DATA EXTRACT Start Marker

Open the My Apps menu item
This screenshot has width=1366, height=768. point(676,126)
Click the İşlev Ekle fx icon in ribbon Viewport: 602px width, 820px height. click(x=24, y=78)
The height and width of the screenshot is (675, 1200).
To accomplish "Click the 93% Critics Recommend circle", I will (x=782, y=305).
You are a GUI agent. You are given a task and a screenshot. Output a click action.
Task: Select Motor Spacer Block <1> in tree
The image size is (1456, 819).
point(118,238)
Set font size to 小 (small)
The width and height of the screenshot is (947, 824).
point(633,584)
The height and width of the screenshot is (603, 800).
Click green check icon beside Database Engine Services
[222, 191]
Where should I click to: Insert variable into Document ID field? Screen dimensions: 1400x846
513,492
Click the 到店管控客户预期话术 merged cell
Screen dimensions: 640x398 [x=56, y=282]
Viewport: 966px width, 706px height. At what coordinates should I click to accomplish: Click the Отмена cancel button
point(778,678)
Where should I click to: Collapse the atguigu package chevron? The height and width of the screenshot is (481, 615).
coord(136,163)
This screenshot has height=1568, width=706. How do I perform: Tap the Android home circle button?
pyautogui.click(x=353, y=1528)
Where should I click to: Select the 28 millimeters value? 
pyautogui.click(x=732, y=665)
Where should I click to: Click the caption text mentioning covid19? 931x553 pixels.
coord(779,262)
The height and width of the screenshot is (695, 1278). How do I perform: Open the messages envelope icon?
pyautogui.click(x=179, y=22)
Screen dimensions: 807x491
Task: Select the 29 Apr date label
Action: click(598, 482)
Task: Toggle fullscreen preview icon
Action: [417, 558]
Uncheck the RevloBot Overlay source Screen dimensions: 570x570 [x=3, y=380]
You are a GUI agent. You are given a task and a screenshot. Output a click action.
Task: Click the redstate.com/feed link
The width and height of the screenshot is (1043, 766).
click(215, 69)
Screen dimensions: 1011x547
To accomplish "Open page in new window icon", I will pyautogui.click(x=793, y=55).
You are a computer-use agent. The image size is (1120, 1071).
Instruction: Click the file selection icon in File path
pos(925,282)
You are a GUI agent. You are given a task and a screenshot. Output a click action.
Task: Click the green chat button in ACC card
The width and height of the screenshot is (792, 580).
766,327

DATA EXTRACT End Marker

§ ACTIVITY: Precisely as given, transcribe all of the entries above.

§ OUTPUT OF THE TASK:
Open the My Apps menu item
This screenshot has width=1366, height=768. point(676,126)
Click the İşlev Ekle fx icon in ribbon Viewport: 602px width, 820px height. click(x=24, y=78)
The height and width of the screenshot is (675, 1200).
To accomplish "Click the 93% Critics Recommend circle", I will (x=782, y=305).
You are a GUI agent. You are given a task and a screenshot. Output a click action.
Task: Select Motor Spacer Block <1> in tree
The image size is (1456, 819).
point(118,238)
Set font size to 小 (small)
The width and height of the screenshot is (947, 824).
point(633,584)
The height and width of the screenshot is (603, 800).
Click green check icon beside Database Engine Services
[222, 191]
Where should I click to: Insert variable into Document ID field? Screen dimensions: 1400x846
513,492
Click the 到店管控客户预期话术 merged cell
Screen dimensions: 640x398 [x=56, y=282]
Viewport: 966px width, 706px height. At what coordinates should I click to accomplish: Click the Отмена cancel button
point(778,678)
Where should I click to: Collapse the atguigu package chevron? The height and width of the screenshot is (481, 615).
coord(136,163)
This screenshot has height=1568, width=706. How do I perform: Tap the Android home circle button?
pyautogui.click(x=353, y=1528)
Where should I click to: Select the 28 millimeters value? 
pyautogui.click(x=732, y=665)
Where should I click to: Click the caption text mentioning covid19? 931x553 pixels.
coord(779,262)
The height and width of the screenshot is (695, 1278). How do I perform: Open the messages envelope icon?
pyautogui.click(x=179, y=22)
Screen dimensions: 807x491
Task: Select the 29 Apr date label
Action: click(598, 482)
Task: Toggle fullscreen preview icon
Action: [417, 558]
Uncheck the RevloBot Overlay source Screen dimensions: 570x570 [x=3, y=380]
You are a GUI agent. You are given a task and a screenshot. Output a click action.
Task: Click the redstate.com/feed link
The width and height of the screenshot is (1043, 766).
click(215, 69)
Screen dimensions: 1011x547
To accomplish "Open page in new window icon", I will pyautogui.click(x=793, y=55).
You are a computer-use agent. The image size is (1120, 1071).
Instruction: Click the file selection icon in File path
pos(925,282)
You are a GUI agent. You are given a task and a screenshot. Output a click action.
Task: Click the green chat button in ACC card
The width and height of the screenshot is (792, 580).
766,327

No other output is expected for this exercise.